Tasks>
(A) Reproduce the passage of the GCC bug thread starting at "CC jakub who" and ending at "rest is unspecified.".
(B) Pick up the GCC bug thread after its final sentence and keep writing it.

--- Start Text ---

Created attachment 47427 [details] Test-case that reproduces the bug with gcc 7.4 and -Os We've seen a miscompilation of Firefox in GCC 7.4 when compiled with -Os, when we pass an `enum class : uint8_t` to an extern function. See https://bugzilla.mozilla.org/show_bug.cgi?id=1600735 for all the details. It seems fixed in GCC 8. Bisection by redi (thanks!) points to https://gcc.gnu.org/PR82260 as the culprit for the fix, which seems just a missed optimization opportunity (thus me filing this bug). The basic setup is just calling an extern function with an `enum class : uint8_t` argument, and having that extern function compiled by LLVM (in this case, by the Rust compiler). LLVM seems to rely on the caller zero-extending the enum to 32 bits. Per bug 46942 it seems gcc also does something like this usually (and it does happen to be the case for non -Os builds). In the bad case, GCC uses a single `mov sil,bl` to set up the argument, which means garbage on the rest of the register remains that LLVM assumes to be zeroed. It seems either GCC should probably always zero-extend when calling an extern function, or LLVM should never rely on this zero-extension... I don't know what the relevant ABI specifications say, but I'm happy to file an LLVM bug if this is deemed not to be a GCC bug per se.
CC jakub who fixed it (or just made it latent) with r253050
I believe it is a LLVM bug. At least, reading https://github.com/hjl-tools/x86-psABI/wiki/x86-64-psABI-1.0.pdf, I can't find in the Parameter Passing section anything that would say that arguments smaller than 64-bit are passed sign or zero extended to 64-bit like some other psABIs require. The only related thing is "When a value of type _Bool is returned or passed in a register or on the stack, bit 0 contains the truth value and bits 1 to 7 shall be zero." with a footnote: "Other bits are left unspecified, hence the consumer side of those values can rely on it being 0 or 1 when truncated to 8 bit." which says that _Bool has only significant low 8 bits and the rest is unspecified.

--- End Text ---
--- Start Data lines ---

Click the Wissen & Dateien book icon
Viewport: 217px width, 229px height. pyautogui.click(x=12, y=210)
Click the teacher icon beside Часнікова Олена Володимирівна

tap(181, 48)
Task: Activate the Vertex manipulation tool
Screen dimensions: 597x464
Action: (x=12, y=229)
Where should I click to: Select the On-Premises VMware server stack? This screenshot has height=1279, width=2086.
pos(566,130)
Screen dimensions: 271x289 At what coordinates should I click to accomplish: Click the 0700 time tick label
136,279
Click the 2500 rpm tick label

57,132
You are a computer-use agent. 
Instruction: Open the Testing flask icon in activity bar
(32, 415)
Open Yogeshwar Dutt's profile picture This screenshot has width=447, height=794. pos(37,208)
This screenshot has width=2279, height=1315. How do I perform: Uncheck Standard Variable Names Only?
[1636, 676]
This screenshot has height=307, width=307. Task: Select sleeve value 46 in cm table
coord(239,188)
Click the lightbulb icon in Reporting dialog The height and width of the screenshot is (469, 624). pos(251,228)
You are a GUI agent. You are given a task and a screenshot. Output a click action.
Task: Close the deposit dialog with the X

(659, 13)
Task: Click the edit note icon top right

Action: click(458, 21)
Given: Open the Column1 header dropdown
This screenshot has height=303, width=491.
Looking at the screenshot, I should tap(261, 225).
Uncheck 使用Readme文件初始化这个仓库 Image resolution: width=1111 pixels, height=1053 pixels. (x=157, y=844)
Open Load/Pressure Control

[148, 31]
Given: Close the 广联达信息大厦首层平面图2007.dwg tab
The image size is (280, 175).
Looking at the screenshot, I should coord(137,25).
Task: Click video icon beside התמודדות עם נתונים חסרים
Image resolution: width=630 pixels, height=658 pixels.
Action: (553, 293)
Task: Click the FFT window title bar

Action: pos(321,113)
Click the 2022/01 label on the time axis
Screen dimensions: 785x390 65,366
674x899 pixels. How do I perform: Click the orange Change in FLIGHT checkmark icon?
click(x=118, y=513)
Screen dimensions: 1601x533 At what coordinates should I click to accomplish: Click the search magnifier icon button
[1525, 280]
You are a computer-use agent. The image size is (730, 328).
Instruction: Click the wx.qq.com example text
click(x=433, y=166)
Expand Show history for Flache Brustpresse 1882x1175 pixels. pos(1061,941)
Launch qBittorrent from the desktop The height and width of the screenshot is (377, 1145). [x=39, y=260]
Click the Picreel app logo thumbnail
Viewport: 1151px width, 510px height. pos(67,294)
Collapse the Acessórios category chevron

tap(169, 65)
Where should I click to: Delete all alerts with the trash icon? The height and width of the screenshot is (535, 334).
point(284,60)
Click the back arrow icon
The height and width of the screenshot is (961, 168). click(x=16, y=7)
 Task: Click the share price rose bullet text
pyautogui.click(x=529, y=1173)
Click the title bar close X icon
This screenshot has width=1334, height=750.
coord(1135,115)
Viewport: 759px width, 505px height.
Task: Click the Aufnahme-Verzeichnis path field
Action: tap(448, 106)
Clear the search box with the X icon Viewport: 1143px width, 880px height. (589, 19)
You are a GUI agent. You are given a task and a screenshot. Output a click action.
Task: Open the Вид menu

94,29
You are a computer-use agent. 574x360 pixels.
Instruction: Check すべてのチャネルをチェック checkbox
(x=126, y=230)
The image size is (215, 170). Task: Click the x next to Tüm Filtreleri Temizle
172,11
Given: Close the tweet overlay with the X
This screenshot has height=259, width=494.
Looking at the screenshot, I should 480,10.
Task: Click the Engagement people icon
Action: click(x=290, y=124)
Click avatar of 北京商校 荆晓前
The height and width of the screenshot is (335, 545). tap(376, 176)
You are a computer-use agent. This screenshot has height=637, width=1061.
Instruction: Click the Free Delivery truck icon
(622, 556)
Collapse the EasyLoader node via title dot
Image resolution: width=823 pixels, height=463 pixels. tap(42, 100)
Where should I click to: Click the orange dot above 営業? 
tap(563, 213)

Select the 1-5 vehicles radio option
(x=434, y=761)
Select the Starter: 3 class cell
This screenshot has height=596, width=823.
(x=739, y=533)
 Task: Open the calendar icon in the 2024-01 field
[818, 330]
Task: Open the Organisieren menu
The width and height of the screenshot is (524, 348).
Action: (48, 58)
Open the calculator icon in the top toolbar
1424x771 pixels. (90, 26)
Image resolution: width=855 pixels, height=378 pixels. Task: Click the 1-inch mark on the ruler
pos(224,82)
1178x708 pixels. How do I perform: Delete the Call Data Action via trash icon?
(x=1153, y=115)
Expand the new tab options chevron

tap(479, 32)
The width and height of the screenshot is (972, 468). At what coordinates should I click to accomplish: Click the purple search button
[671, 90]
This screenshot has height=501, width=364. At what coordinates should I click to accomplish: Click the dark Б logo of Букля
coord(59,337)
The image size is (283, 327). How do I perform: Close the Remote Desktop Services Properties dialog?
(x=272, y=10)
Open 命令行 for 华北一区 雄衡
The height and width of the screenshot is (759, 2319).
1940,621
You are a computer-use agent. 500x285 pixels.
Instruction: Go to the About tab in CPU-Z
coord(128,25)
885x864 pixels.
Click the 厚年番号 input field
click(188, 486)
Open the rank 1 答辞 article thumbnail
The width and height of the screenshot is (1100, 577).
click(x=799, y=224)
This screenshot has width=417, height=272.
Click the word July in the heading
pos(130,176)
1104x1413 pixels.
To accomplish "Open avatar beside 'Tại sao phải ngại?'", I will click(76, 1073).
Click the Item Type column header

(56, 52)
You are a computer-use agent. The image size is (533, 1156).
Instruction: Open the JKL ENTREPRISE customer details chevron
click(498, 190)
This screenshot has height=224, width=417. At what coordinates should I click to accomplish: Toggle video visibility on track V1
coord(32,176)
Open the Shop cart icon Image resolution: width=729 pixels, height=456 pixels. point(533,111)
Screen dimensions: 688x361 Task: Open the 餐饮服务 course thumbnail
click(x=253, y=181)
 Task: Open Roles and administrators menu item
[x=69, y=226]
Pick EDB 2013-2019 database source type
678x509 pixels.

--- End Data lines ---

Responses to the exercise>
(A)
CC jakub who fixed it (or just made it latent) with r253050
I believe it is a LLVM bug. At least, reading https://github.com/hjl-tools/x86-psABI/wiki/x86-64-psABI-1.0.pdf, I can't find in the Parameter Passing section anything that would say that arguments smaller than 64-bit are passed sign or zero extended to 64-bit like some other psABIs require. The only related thing is "When a value of type _Bool is returned or passed in a register or on the stack, bit 0 contains the truth value and bits 1 to 7 shall be zero." with a footnote: "Other bits are left unspecified, hence the consumer side of those values can rely on it being 0 or 1 when truncated to 8 bit." which says that _Bool has only significant low 8 bits and the rest is unspecified.

(B)
If my reading of https://godbolt.org/z/BNHxEY is correct (sorry, still a bit of a noob with disassembly), it looks like GCC does correctly load only the low byte in the equivalent implementation of the Rust function, but clang does assume zero-extension to 32 bit... :/
I filed https://bugs.llvm.org/show_bug.cgi?id=44228 to get some input from LLVM folks.
Yes, we (intentionally) haven't required any extensions to happen for arguments or return values smaller than 64bit (e.g. we haven't even specified that arguments <= 32bit would be zero-extended in the high bits, as would have been natural with the instruction set). If LLVM relies on that it would be a bug.
Note that for most types one ends up with zero or sign extension already due to C/C++ promotion rules, though in the ABI still can't use that as guarantee, but C++ typed enums aren't promoted.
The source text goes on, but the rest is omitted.